▶ _Data listing_:
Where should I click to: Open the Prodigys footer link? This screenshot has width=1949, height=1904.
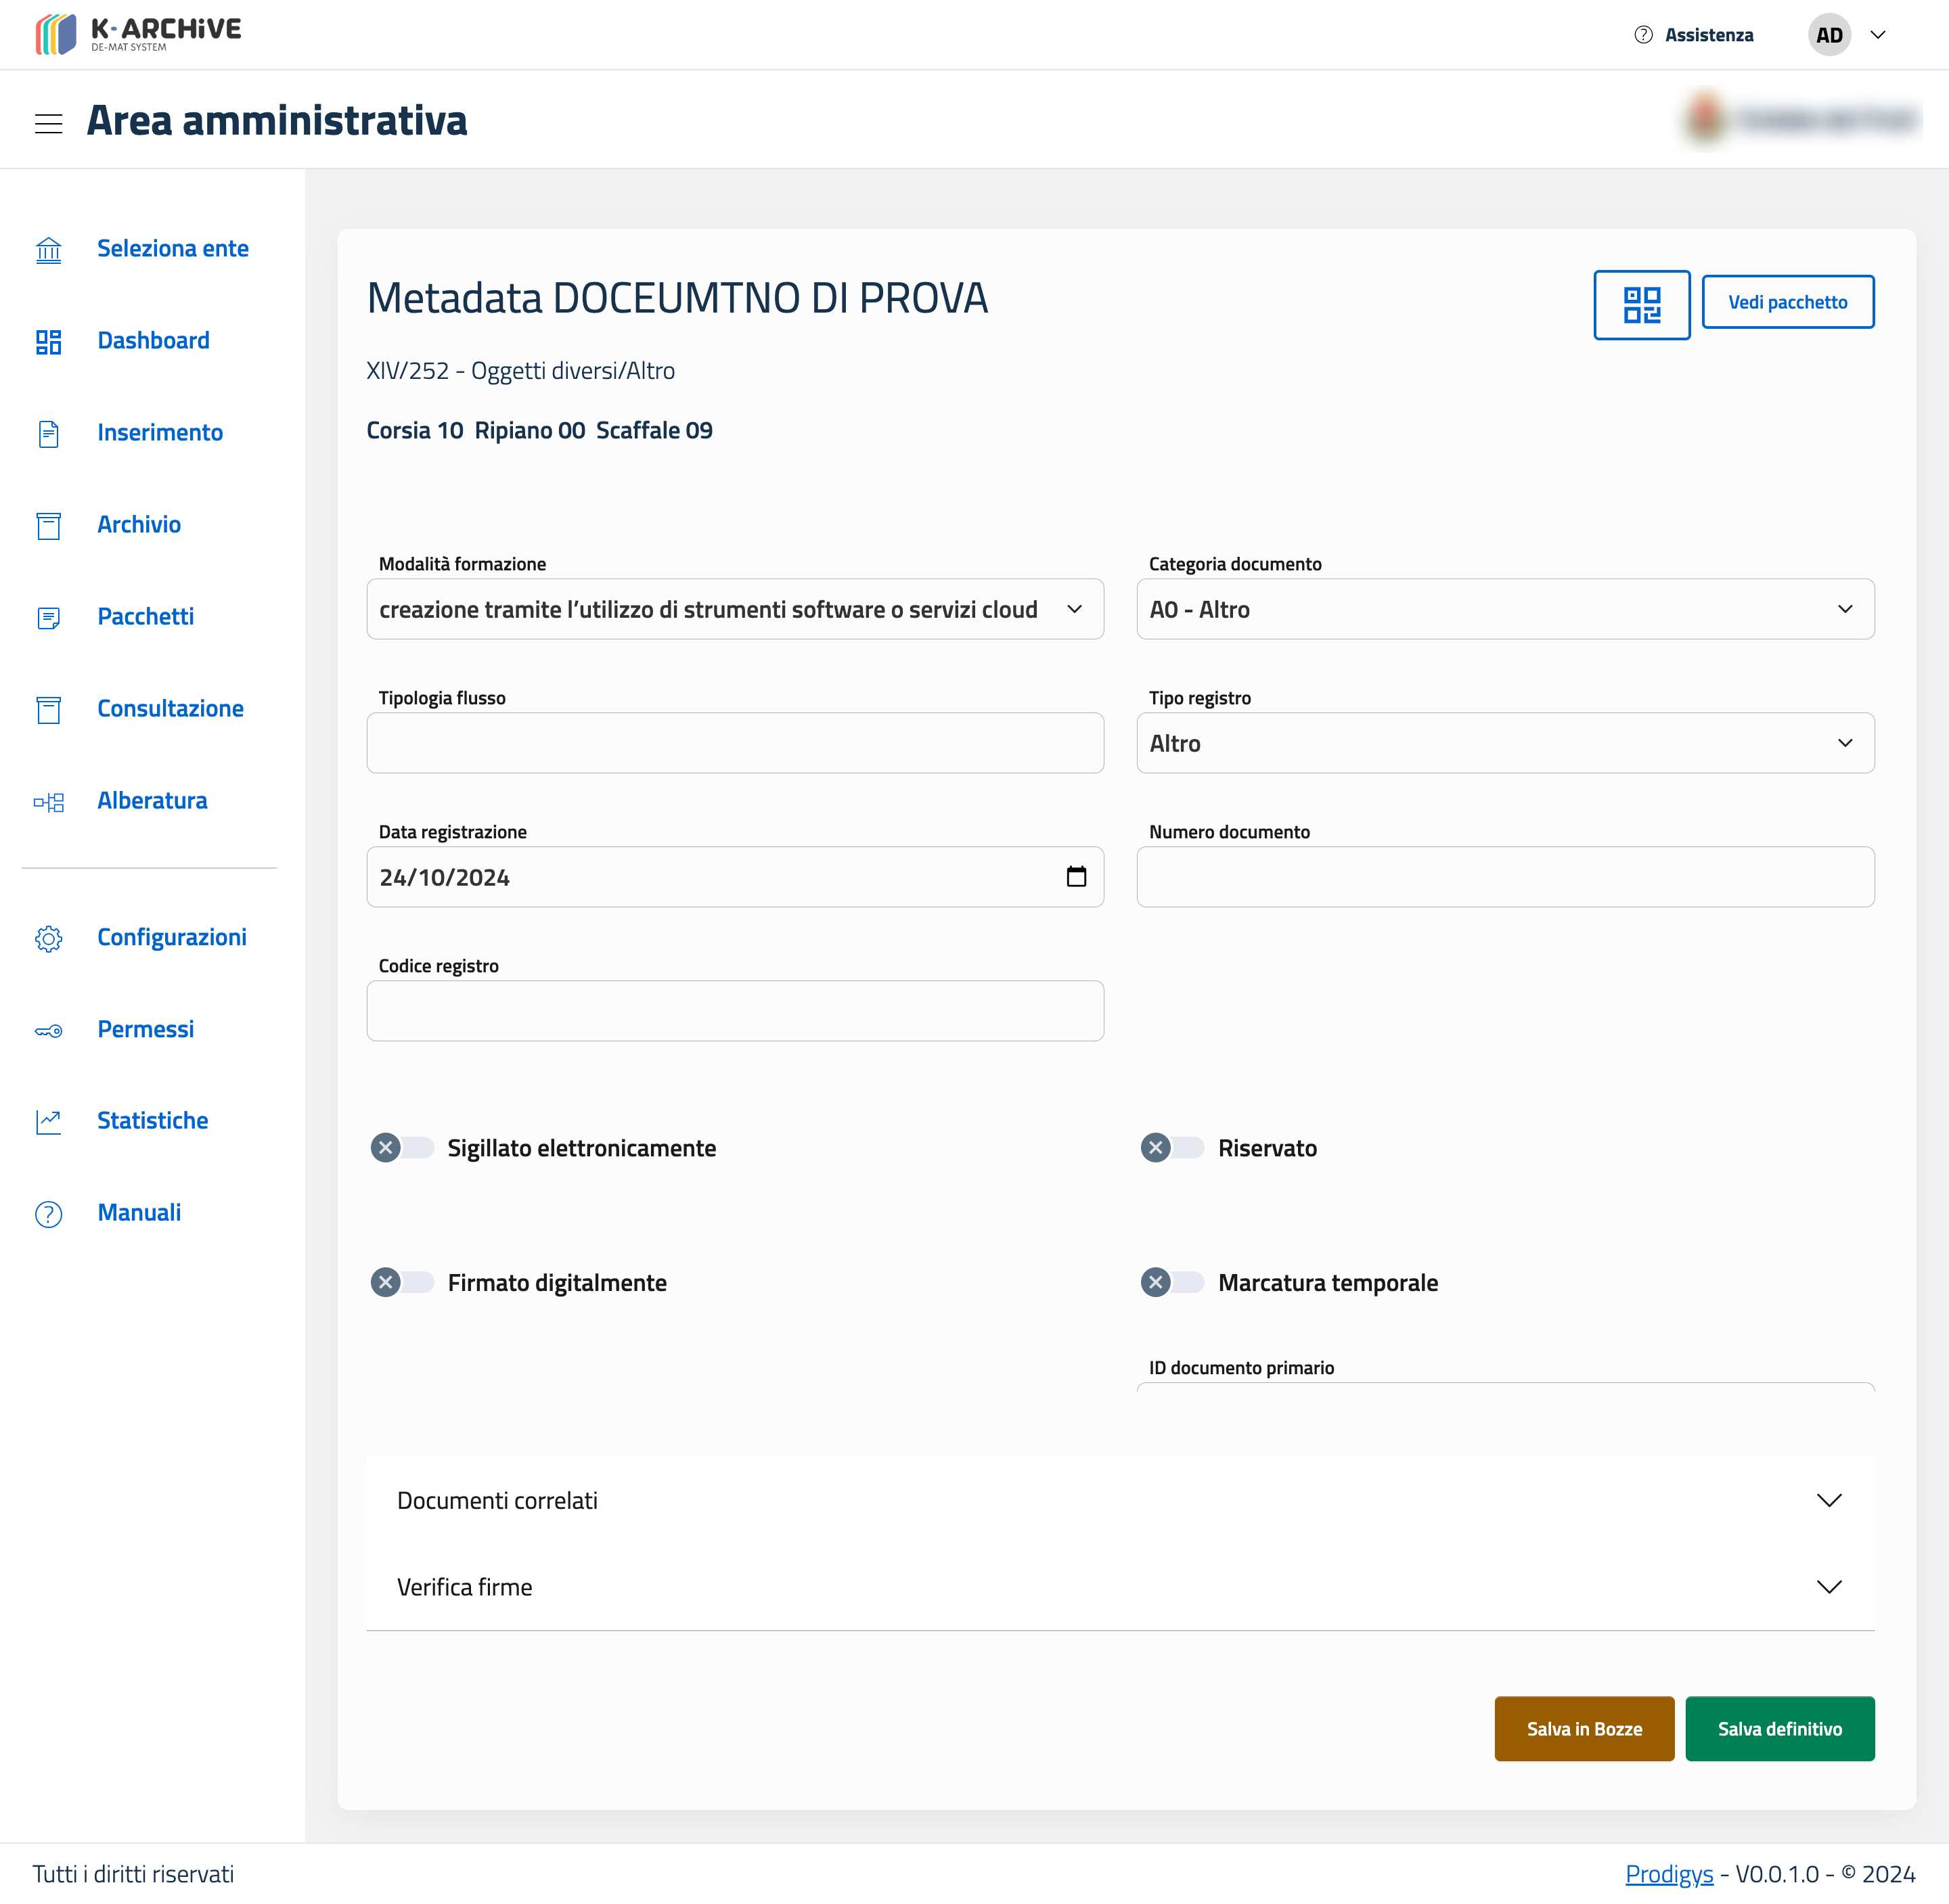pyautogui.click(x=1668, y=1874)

* * *

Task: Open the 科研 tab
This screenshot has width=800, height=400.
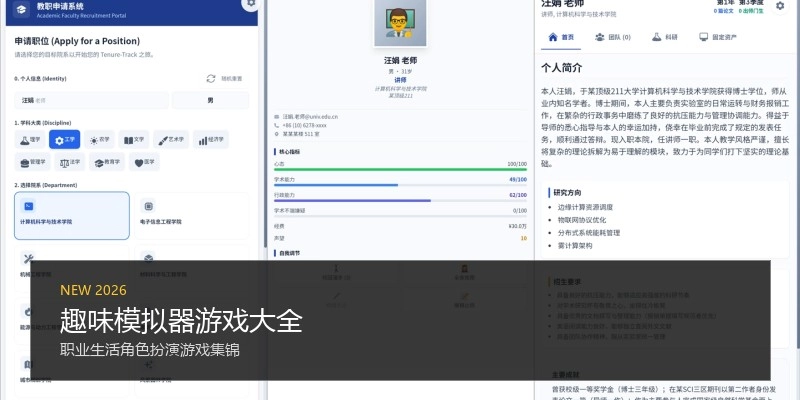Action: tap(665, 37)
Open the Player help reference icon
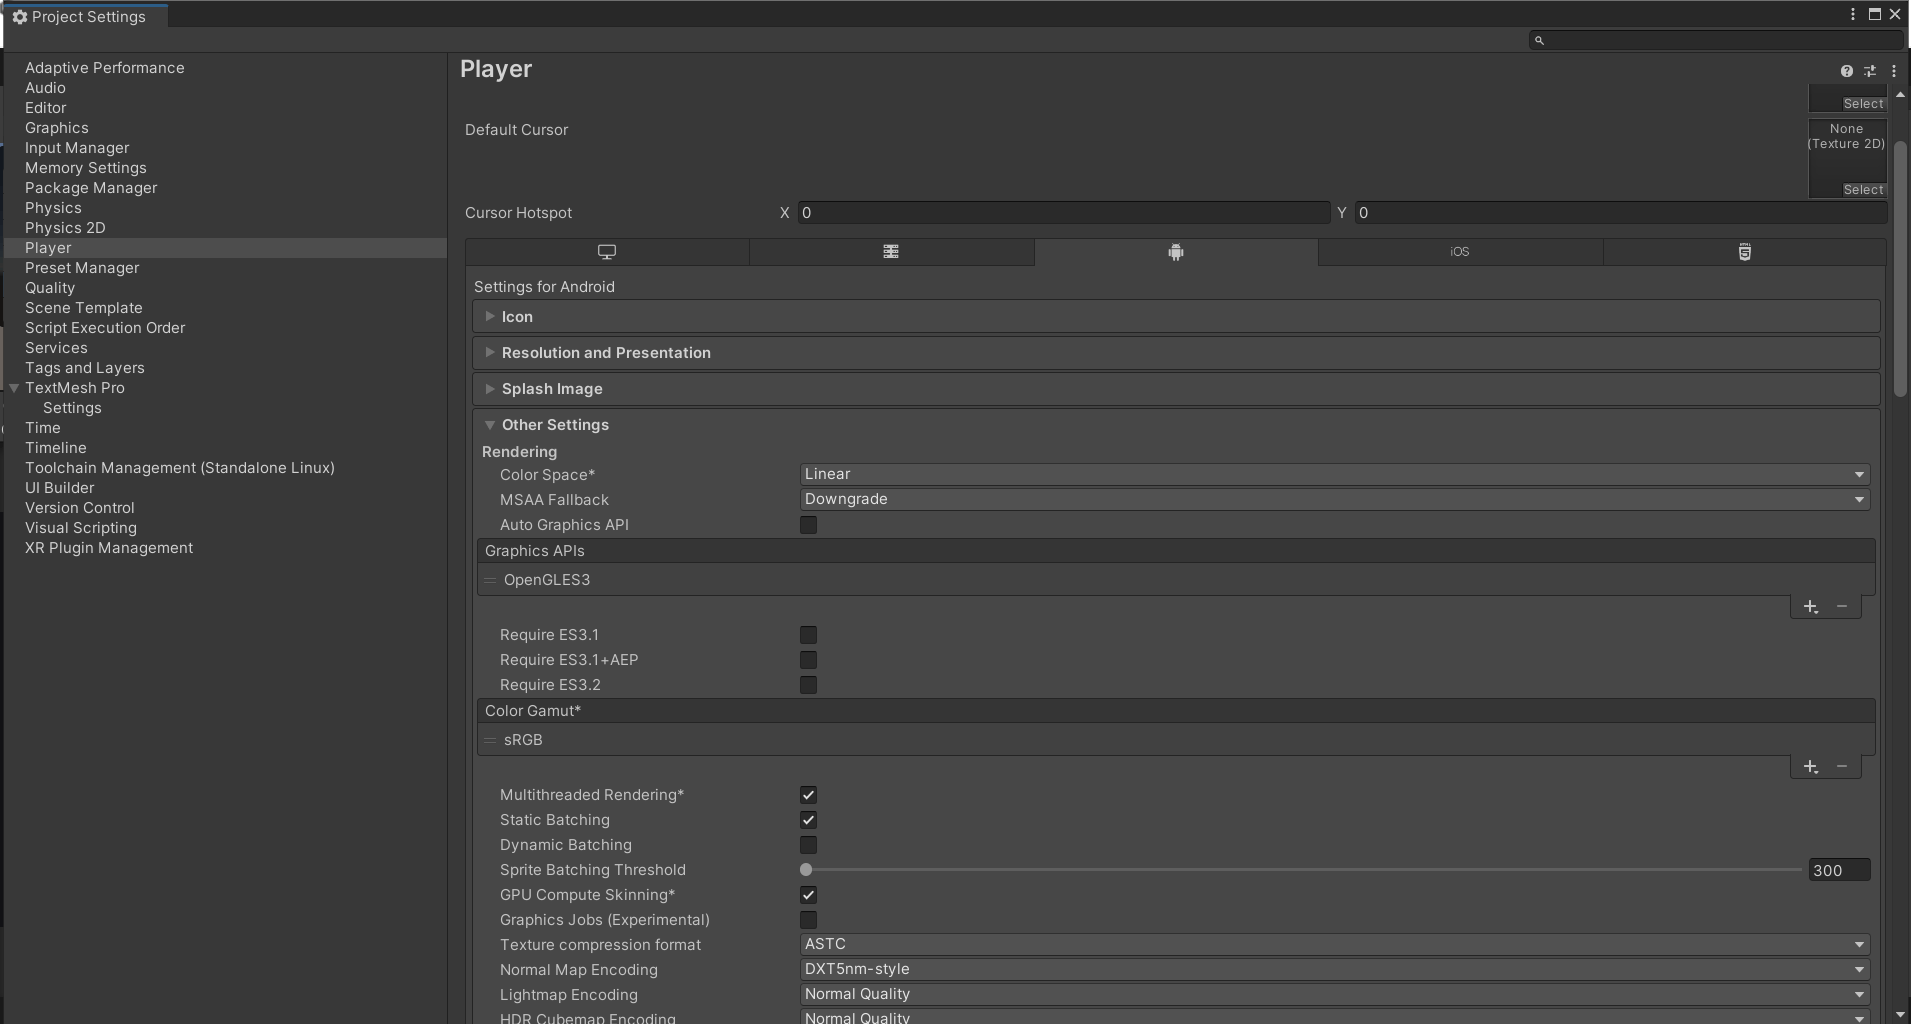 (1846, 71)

▶ _Task_: From the items, pick out every line containing the string "This". Match case exactly.

▶ _Complete answer_:
Where should I click to: Open the Prodigys footer link? This screenshot has width=1949, height=1904.
This screenshot has width=800, height=400.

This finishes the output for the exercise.